Task →
How many lines within the records include the word "will"? Only that number should be given.

___

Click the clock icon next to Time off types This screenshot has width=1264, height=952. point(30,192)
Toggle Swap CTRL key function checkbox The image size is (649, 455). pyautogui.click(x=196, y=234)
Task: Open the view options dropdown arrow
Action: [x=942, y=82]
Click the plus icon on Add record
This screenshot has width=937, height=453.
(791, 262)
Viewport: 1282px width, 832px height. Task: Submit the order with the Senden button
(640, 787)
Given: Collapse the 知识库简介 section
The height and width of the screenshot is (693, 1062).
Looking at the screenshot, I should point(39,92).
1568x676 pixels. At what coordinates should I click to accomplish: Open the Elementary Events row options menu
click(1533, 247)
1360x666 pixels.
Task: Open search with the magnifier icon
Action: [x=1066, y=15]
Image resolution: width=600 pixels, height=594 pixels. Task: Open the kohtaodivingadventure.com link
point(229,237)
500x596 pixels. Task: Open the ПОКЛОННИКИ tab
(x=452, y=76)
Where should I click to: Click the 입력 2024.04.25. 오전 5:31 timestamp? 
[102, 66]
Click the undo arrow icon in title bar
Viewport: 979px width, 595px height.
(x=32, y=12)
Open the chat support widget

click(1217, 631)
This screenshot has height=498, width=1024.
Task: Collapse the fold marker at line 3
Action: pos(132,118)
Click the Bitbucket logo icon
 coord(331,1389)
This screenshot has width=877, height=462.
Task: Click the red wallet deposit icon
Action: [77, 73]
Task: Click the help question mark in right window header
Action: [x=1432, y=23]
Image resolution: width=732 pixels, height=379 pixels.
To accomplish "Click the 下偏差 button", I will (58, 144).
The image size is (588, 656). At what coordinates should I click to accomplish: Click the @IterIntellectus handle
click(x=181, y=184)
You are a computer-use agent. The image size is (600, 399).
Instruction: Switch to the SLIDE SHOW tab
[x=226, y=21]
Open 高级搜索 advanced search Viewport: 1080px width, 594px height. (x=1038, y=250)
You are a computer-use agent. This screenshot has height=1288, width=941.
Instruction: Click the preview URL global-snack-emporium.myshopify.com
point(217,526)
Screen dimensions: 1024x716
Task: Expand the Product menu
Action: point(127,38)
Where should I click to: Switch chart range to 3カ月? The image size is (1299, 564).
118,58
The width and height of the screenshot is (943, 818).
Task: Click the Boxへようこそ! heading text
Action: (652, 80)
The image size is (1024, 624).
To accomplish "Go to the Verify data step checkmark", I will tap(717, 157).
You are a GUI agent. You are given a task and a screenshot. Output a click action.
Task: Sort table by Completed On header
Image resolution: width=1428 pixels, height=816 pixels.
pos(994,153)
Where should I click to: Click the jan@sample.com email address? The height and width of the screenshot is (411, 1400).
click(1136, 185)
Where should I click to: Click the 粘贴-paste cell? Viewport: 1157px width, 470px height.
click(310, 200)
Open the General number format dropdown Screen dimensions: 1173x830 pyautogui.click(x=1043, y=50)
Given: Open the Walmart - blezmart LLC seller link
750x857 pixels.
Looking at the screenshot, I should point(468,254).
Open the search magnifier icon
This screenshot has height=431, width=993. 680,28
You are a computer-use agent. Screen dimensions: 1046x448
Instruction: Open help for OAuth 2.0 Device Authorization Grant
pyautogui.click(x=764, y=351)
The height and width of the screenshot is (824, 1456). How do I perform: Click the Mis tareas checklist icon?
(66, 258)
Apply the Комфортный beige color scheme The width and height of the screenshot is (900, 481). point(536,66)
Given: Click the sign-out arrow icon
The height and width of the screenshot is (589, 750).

___

Problem solution →
2